As I sat there, I couldn’t ignore the backhanded compliments and the conflicting messages being delivered. I vividly remember thinking, I literally wrote about this in my paper. In that reflection, I shared that growing up, "I was encouraged to stand up for myself but was punished when I stood my ground; directed to protect the vulnerable but was then labelled aggressive; told to be honest, but my feelings were disregarded; and asked to be a leader but told to follow the crowd." It felt far too familiar and evoked a visceral response.

At the end of the review, I was asked to sign a document which outlined a work plan for the year ahead; commitments designed by the panelists based on their expectations of me.  In that moment, I knew I had to make a choice. I could remain complicit in an attempt to protect my inner child from further turbulence, or I could reject their bureaucracy and choose to disrupt the very systems that continue to perpetuate harm.

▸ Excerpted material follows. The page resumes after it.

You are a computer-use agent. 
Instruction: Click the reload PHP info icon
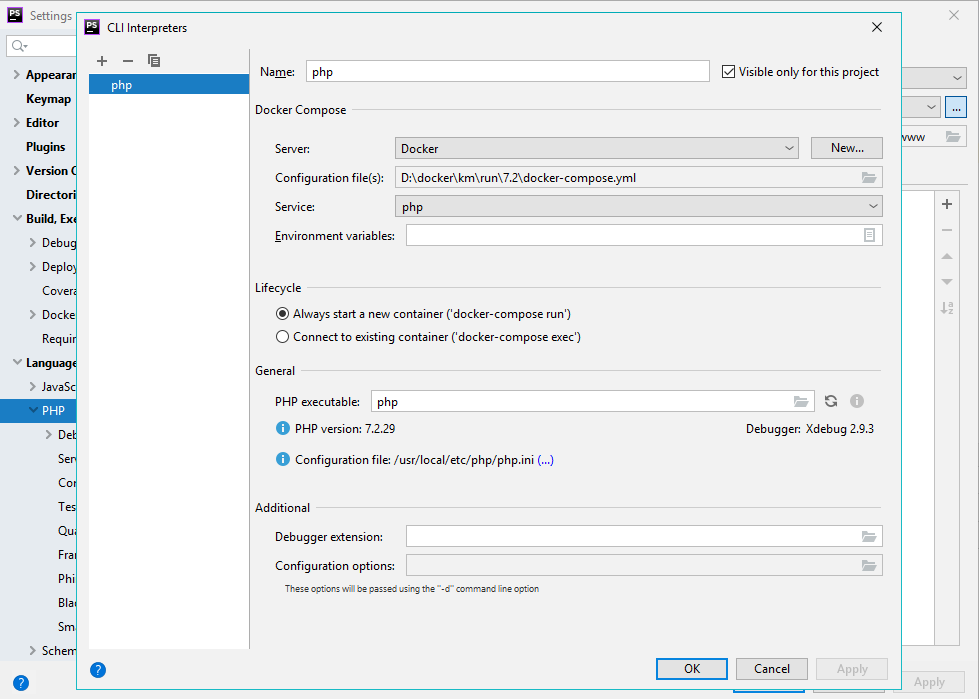pyautogui.click(x=831, y=401)
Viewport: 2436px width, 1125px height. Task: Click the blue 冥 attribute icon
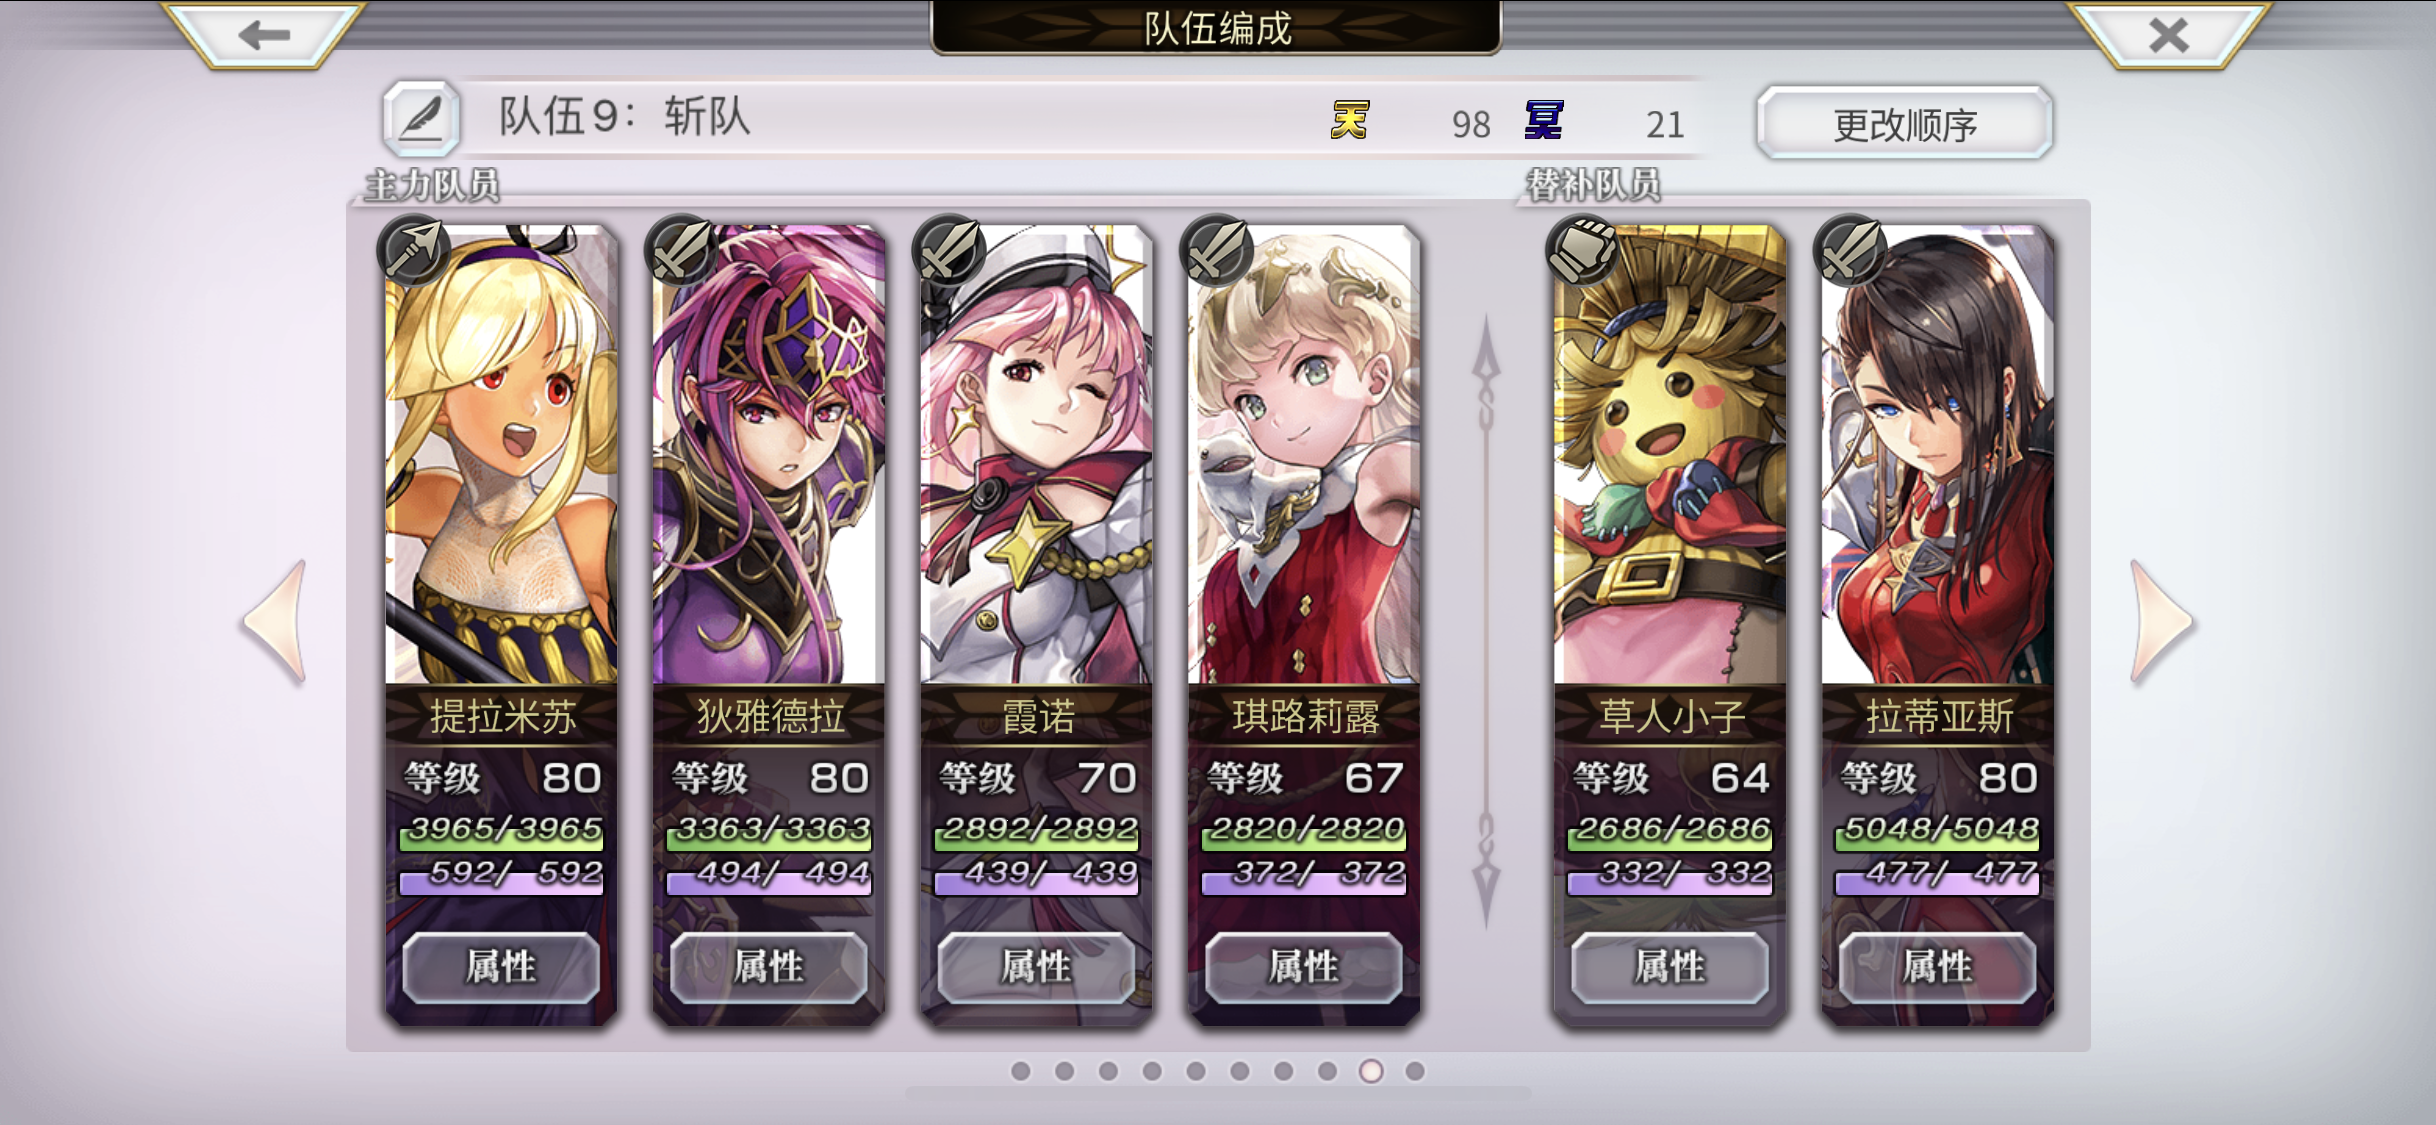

As I stared at the dotted line, I thought about what I wrote in my paper. I reflected on the part where I said "although I am assertive and confident, deep-rooted trauma can surface when I am in the presence of authority. I can second guess myself and become quite timid." I reminded myself that I committed to "sitting in my discomfort but not allowing it to silence me."

Eventually, I pushed the piece of paper away from me and said "no."

I shared that I genuinely love my job and the people we serve, and it is precisely because of that love that I refuse to be performative for the sake of ticking boxes. I explained that my commitment runs deeper than surface-level compliance; I am not willing to stifle my values just to satisfy optics when real, meaningful change is needed.